I’m proud to say that I’m officially happy with the spontaneous decision I took last August when I signed a one year contract with the International School of Dongguan (ISD). Not only I had absolutely no idea where Dongguan was, but my knowledge of China was quite limited (i knew it was a big country with lots of people that eat rice…!) but there was something about that school and the position that caught my curiosity. It was a gamble. Making a big life change is pretty scary. But, what’s even scarier? Regret. Thus, I took a deep breath, signed my life away, packed my bags and left home for this unknown world of teaching abroad. Here I am, 3 months later, happier than ever! 🙂

ISD is a young, vibrant school that opened its doors in 2012. Today, it has now 330 students from kindergarten to grade 12. For myself, I’m teaching French and English as a second language at the secondary level. I also have the chance to teach the International Baccalaureate to the grade 11 and 12, a rigid program to teach but very enriching at the same time. Thankfully my classes are quite small which make my work a little less stressful! 🙂 And not to mentioned that my students are also extremely disciplined and responsible! I haven’t much to complain, really!

In a few months only, the school has already offered me some great traveling and professional development opportunities. Early September, I was sent to Bangkok for an IB workshop. I spent three busy three days in the Thai capital learning how to teach my program (French/English as a second language). It was a very intense but extremely useful course as I had no prior knowledge at all of the IB program. I came back to Dongguan more confident, with a head full of new ideas and resources, oh and a desire to come back to Thailand one day! 3 days was such a tease!

Two weeks ago, I also had the chance to accompany the grade 6 and 7 on their Week Without Walls. The WWW is a yearly field trip organised by the school where the upper school students spend a few days in a rural village doing some community services (we helped cleaning an elders home and gave a hand to a local farm), while engaging in new outdoors activities (camping, rock climbing, cycling, hiking, kayaking). It’s a great opportunity for the kids to learn new skills while bonding with their peers and teachers outside the classroom setting.

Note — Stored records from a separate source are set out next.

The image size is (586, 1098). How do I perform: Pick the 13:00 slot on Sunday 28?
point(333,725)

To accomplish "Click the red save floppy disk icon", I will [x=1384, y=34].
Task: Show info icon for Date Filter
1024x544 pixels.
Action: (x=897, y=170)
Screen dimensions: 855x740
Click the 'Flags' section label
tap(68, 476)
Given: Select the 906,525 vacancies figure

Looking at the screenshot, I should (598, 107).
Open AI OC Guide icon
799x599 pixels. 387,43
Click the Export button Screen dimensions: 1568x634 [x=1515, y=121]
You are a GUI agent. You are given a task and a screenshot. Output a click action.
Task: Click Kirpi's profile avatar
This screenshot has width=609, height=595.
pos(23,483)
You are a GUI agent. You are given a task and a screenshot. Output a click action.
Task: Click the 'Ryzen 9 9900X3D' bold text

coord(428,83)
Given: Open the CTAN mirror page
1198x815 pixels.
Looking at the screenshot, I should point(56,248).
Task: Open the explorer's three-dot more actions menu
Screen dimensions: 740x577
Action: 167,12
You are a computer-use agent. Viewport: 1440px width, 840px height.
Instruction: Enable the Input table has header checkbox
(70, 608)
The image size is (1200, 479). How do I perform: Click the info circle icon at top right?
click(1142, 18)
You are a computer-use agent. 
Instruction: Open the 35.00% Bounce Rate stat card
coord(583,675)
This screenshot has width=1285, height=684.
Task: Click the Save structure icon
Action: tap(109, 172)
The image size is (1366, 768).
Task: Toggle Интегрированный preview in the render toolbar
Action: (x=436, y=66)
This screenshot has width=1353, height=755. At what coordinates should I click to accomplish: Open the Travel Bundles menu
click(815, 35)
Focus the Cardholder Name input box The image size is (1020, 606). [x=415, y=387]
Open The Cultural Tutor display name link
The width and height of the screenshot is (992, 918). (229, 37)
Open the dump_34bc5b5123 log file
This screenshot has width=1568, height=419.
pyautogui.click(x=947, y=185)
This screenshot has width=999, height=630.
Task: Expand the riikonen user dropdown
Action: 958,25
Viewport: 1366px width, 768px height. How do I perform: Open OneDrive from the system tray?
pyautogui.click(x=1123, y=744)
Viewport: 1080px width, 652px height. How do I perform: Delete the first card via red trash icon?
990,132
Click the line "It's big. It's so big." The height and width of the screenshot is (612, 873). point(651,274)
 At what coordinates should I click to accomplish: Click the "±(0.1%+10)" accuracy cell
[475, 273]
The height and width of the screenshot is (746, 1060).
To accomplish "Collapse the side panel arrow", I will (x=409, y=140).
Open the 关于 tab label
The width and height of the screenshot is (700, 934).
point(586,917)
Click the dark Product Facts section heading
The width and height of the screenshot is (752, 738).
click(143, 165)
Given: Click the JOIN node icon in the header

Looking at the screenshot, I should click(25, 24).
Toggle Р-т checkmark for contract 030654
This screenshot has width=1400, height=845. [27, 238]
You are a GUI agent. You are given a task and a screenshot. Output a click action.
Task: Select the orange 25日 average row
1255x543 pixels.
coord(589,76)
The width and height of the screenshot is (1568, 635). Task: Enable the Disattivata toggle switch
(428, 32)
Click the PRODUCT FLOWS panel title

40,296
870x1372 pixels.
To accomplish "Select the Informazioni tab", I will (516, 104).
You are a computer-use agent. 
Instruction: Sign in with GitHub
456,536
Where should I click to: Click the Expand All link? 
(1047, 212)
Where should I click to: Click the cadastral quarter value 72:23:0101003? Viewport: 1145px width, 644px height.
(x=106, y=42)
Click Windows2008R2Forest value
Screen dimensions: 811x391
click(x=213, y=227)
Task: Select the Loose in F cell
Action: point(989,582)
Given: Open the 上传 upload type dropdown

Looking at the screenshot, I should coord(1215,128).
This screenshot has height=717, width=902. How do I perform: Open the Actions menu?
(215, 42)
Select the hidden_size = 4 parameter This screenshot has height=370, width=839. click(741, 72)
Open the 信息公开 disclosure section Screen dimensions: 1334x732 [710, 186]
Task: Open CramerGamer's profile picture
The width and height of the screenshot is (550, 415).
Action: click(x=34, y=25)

One sure thing, ISD knows how to keep its students and staff busy, and most importantly, happy! 🙂 Its no surprise Im already secretly considering staying here for another year… ☺️ But for now, the focus is to survive the last stretch before Christmas. 3,2,1, here we go! 👍🏻

My Golden Week 🌇

Beautiful Beihai Lake

After only a month of work, yes, I was already on holidays! #joysofteaching The first week of October is the Chinese National Day, a week-long holiday, also known as the Golden Week, to commemorate the founding of the People’s Republic of China on the 1st of October 1949. What a perfect opportunity to visit a new part of China and learn about the history and the culture of this vast and beautiful country! My first pick was Beijing, the national capital. At first, I was wondering why I was one of the only teacher at my school traveling in China, while most of them were escaping to other southeastern Asian countries. Well, I quickly understood why…

I left early on the Saturday morning allowing (I thought) enough time to head to the airport in Guangzhou, which normally takes 1h by bus from Dongguan. Well this “1h” bus ride turned into a 4h30 nightmare! If you think you’ve been in traffic before, you haven’t been to China! The highway literally became a giant parking lot… It seemed like every Chinese family in Dongguan decided to go on a road trip, on the same day, at the same exact time. Urg. I did practice my patience that day. A lot. Well I eventually made it to the airport, and, obviously missed my flight. However, it must be a common thing because they told me “Oh no problem, we just put you on later flight”. Oh ok then… and it was that easy! A few hours later, I was finally landing in the country’s capital. Lesson learned: Never travel on the first day of a Chinese holidays.

I won’t go into details of my whole trip. In a nutshell, despite the number of tourists, I had a lovely week visiting Beijing top attractions like The Forbidden City, The Summer Palace, The Temple of Heaven, The Bell and Drum Tower. I also didn’t miss the chance to wander through the city’s countless hutong (alleyways) and of course I couldn’t leave without trying the capital signature dish, the Peking duck.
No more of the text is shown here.